Nella statuaria classica invece, la staticità e la rigidità che caratterizzavano le sculture arcaiche diventano ricerca dinamica, contrapposizione tra tensione e rilassatezza del muscolo.
Si riesce a rappresentare alla perfezione la tensione del corpo che sta per slanciarsi con energia, basandosi su figure geometriche ben definite, ad esempio nel Discobolo di Mirone la struttura compositiva è formata da quattro triangoli.
Inoltre il famoso scultore Policleto di Argo fissò dei canoni di proporzionalità per dare maggiore armonia alle diversi parti del corpo, rendendolo il più perfetto possibile.
Policleto concepiva il corpo umano come successione verticale a partire da un centro, che nelle figuri maschili aveva la forma di un quadrato posto tra le ascelle e le anche, mentre per le figure femminili assumeva la forma di un triangolo, con la base posta sui seni e la punta orientata verso l’ombelico
In età ellenistica questi rapporti di proporzionalità e la funzione di rappresentare l’armonia e l’equilibrio della figura umana, vengono sostituiti dalla rappresentazione dei sentimenti, manifestata attraverso l’espressione del viso e del movimento del corpo.
In aggiunta, a differenza dell’età arcaica (in cui non si rappresentava un individuo specifico, bensì un tipo universale che rappresentasse l’ideale astratto di bellezza) vi è un’ individualizzazione del personaggio rappresentato.
Testimonianze di questa differenza fra i due periodi sono i ritratti e le singole statue che spesso hanno come soggetti dei terreni e vicini all’uomo.
Con il passare del tempo queste singole statue diventeranno gruppi scultorei che spesso rappresentano scene mitologiche oppure eventi storici significativi, volti a trasmettere emozioni, e strutturati in maniera tale da donare un impatto scenografico alla vicenda.
L’architettura

Nell’architettura, che grava sempre intorno al tempio, non vi sono molte differenze tra il periodo arcaico e quello classico, piuttosto un perfezionamento degli ordini architettonici, dorico, ionico e corinzio, diretti a costruire il tempio nel modo più perfetto possibile.
L’ordine dorico è quello più antico e massiccio.
In età arcaica la misura di base per costruire il tempio dorico è data dal diametro di base del fusto della colonna.
L’edificio poggia su un basamento in pietra detto crepidoma, caratterizzato da minimo tre gradini che hanno la funzione di innalzare il tempio.
La colonna è formata da due elementi: il fusto e il capitello. Il fusto è scanalato e rastremato, ovvero si restringe verso l’alto ed è caratterizzato dall’entasi, il punto massimo di allargamento del suo diametro. Il capitello invece, è formato da un elemento inferiore detto echino e uno superiore detto abaco.
##########
# Consegna
Riassumi in due frasi il testo sulla scultura e l'architettura greca.
##########
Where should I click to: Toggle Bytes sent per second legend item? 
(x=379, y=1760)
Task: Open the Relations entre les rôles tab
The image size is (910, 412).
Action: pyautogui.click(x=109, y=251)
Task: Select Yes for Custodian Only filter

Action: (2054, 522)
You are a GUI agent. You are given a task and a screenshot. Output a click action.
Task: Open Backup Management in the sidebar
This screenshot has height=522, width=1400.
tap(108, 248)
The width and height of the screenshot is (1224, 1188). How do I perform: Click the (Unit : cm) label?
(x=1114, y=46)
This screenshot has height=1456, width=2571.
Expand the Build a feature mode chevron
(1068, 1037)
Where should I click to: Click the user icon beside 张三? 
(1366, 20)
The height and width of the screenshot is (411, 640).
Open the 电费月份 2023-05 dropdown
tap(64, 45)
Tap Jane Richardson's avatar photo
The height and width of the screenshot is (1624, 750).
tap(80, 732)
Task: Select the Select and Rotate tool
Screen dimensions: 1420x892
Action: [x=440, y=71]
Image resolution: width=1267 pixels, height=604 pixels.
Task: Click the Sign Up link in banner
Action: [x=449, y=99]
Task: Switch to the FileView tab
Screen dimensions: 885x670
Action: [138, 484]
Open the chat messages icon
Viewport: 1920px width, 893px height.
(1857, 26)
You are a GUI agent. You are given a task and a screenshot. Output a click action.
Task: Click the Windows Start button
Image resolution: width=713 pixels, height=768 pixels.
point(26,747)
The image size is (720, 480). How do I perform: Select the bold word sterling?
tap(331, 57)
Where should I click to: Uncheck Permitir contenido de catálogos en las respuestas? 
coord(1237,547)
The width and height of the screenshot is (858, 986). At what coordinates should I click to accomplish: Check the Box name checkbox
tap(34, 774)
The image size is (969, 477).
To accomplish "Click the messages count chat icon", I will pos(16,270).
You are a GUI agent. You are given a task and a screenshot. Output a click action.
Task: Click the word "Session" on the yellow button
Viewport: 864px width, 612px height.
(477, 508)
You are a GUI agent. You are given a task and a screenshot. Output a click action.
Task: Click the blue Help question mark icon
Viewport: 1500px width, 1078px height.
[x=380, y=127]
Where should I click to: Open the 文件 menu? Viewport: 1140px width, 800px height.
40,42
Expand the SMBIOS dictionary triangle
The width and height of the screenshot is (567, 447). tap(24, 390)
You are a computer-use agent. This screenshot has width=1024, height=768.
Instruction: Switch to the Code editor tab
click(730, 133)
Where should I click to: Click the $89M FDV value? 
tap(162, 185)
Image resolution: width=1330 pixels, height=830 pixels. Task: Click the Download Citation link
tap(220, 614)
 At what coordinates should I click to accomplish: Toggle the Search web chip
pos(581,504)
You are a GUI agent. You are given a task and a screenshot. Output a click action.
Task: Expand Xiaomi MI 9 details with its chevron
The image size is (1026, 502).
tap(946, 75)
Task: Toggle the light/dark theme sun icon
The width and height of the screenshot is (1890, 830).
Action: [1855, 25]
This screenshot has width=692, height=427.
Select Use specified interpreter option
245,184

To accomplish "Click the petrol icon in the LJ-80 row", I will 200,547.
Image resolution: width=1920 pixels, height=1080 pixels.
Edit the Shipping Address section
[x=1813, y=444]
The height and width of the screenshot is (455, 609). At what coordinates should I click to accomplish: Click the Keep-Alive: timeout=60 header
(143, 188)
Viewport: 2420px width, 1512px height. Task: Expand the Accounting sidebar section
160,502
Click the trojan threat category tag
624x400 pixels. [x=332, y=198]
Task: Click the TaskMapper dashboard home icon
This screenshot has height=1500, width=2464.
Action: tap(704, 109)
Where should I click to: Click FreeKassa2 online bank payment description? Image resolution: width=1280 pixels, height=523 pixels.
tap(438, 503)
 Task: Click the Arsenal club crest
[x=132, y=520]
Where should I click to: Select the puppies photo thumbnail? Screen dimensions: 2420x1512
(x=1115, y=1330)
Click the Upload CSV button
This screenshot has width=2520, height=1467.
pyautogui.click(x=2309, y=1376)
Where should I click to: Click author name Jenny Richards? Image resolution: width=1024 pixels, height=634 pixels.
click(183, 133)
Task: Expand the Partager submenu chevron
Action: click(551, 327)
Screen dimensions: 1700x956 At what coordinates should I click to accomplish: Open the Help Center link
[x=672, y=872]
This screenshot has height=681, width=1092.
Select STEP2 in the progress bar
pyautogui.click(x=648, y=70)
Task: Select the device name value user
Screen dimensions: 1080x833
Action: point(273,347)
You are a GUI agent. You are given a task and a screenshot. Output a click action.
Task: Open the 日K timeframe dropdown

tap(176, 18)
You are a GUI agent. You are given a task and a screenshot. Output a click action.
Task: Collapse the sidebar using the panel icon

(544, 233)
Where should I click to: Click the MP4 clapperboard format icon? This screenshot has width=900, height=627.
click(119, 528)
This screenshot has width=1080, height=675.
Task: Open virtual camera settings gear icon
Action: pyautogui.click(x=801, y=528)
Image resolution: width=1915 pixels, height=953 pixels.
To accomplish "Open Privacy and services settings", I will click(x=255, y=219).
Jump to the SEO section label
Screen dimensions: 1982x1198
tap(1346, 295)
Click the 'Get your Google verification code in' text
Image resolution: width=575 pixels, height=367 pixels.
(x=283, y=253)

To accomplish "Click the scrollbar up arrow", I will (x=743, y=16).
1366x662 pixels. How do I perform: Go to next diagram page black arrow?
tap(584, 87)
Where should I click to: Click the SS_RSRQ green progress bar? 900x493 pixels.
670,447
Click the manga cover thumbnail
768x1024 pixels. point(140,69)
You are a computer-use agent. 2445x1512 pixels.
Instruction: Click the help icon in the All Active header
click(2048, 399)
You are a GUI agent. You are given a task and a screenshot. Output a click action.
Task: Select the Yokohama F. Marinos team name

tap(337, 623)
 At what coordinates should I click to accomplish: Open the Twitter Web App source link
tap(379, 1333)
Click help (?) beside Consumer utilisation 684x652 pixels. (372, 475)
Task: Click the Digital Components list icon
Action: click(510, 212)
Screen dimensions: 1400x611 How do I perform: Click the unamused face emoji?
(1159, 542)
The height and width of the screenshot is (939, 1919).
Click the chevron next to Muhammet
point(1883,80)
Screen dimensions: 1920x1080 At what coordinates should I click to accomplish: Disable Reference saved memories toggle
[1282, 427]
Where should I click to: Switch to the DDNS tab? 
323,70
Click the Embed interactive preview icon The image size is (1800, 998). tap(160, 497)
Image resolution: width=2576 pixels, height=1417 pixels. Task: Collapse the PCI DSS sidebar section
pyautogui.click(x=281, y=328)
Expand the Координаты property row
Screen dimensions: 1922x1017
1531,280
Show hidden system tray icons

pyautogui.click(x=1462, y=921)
##########
# Risposta attesa
Nella statuaria classica la rigidità arcaica lascia il posto a una ricerca dinamica fondata su figure geometriche, e Policleto fissò canoni di proporzione per rendere il corpo armonioso. In età ellenistica, invece, le proporzioni cedono alla rappresentazione dei sentimenti e all'individualizzazione dei personaggi, mentre nell'architettura, incentrata sul tempio, si perfezionano gli ordini dorico, ionico e corinzio, il più antico dei quali, il dorico, poggia su un crepidoma con almeno tre gradini e ha colonne formate da fusto e capitello.